Di balik kehebohan soal pagar ini, ternyata ada banyak aturan yang diterabas. “Pemanfaatan ruang laut tanpa izin dasar Kesesuaian Kegiatan Pemanfaatan Ruang Laut (KKPRL) adalah pelanggaran,” kata Direktur Jenderal Pengelolaan Kelautan dan Ruang Laut (DJPKRL), Kusdiantoro, di Banten, Kamis (9/1/2025).

Pemagaran laut itu menunjukkan adanya upaya orang untuk mendapatkan hak atas tanah di perairan laut secara tidak benar. Kegiatan ini dapat menyebabkan pemegang hak berkuasa penuh dalam menguasai, menutup akses publik, privatisasi, merusak keanekaragaman hayati dan berpotensi menyebabkan perubahan fungsi ruang laut.

Upaya pemagaran laut juga tak sesuai dengan praktek internasional United Nations Convention on the Law of the Sea (UNCLOS 1982).

“Paradigma hukum pemanfaatan ruang laut telah berubah menjadi rezim perizinan, sesuai Putusan Mahkamah Konstitusi Nomor 3/PUU-VIII/2010. Tujuannya memastikan ruang laut tetap menjadi milik bersama yang adil dan terbuka untuk semua,” kata Kusdiantoro.

Untuk menyelesaikan masalah pagar laut ini, KKP menggandeng berbagai pihak seperti Ombudsman RI, Kementerian ATR/BPN, Kantah Tangerang, Dinas Kelautan dan Perikanan (DKP) Banten, DKP Tangerang, Himpunan Ahli Pengelolaan Pesisir Indonesia (HAPPI), camat hingga kepala desa setempat serta pihak-pihak terkait lainnya.
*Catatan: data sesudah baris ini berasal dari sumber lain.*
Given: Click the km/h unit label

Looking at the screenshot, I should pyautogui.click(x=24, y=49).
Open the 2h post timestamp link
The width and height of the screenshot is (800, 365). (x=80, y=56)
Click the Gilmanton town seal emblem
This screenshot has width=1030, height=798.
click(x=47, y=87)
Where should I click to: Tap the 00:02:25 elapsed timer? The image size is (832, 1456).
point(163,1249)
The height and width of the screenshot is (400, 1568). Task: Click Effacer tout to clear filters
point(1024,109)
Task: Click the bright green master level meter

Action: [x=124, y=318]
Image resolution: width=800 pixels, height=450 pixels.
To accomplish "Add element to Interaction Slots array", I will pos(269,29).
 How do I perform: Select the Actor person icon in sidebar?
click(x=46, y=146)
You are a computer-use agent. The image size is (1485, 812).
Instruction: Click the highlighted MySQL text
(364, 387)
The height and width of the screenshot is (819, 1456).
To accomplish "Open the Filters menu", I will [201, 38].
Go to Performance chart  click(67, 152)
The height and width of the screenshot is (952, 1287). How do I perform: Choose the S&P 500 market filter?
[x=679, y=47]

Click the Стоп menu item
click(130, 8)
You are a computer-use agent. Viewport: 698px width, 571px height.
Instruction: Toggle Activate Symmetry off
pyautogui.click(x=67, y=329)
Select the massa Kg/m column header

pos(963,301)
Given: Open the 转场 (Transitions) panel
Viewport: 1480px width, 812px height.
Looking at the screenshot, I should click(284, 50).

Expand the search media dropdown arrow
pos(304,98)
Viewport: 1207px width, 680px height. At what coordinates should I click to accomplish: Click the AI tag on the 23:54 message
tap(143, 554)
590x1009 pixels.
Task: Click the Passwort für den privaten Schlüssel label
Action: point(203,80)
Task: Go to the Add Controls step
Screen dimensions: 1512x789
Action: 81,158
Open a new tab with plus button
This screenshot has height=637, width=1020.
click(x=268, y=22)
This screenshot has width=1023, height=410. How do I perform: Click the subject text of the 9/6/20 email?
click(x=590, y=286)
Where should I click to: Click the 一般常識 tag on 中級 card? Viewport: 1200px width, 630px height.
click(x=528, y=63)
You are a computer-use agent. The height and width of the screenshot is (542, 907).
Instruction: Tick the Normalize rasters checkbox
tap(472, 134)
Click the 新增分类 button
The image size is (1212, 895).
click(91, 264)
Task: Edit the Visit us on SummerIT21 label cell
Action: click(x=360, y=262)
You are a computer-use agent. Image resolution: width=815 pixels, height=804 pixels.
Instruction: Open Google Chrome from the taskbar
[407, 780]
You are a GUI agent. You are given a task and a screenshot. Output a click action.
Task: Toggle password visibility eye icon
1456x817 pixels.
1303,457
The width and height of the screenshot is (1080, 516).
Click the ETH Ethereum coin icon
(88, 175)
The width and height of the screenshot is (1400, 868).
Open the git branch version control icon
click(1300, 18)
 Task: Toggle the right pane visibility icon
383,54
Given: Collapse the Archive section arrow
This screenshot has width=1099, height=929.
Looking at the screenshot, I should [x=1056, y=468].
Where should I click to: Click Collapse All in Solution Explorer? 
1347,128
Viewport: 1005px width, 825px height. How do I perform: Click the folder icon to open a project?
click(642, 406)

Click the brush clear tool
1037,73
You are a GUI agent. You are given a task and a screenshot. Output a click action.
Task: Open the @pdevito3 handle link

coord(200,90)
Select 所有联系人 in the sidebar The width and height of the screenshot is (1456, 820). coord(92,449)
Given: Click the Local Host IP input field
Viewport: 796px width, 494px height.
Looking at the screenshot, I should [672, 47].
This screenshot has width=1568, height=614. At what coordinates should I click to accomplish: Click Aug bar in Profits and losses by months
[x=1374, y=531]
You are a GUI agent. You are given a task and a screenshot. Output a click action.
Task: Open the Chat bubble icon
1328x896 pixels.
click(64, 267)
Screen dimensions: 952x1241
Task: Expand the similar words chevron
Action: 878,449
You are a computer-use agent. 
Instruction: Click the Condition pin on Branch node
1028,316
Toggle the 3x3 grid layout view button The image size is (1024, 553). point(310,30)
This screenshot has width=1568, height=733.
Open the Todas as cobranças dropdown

Pagar laut sepanjang 30,16 km itu berada di 16 kecamatan di wilayah Kabupaten Tangerang, Provinsi Banten yang mencakup tiga desa di Kecamatan Kronjo; tiga desa di Kecamatan Kemiri; empat desa di Kecamatan Mauk; satu desa di Kecamatan Sukadiri; tiga desa di Kecamatan Pakuhaji; dan dua desa di Kecamatan Teluknaga.

Padahal, pagar laut sepanjang 30,16 km itu berada di kawasan pemanfaatan umum berdasarkan Perda Nomor 1 Tahun 2023, yang meliputi zona pelabuhan laut, zona perikanan tangkap, zona pariwisata, zona pelabuhan perikanan, zona pengelolaan energi, zona perikanan budi daya, dan juga beririsan dengan rencana waduk lepas pantai yang diinisiasi Badan Perencanaan Pembangunan Nasional (Bappenas).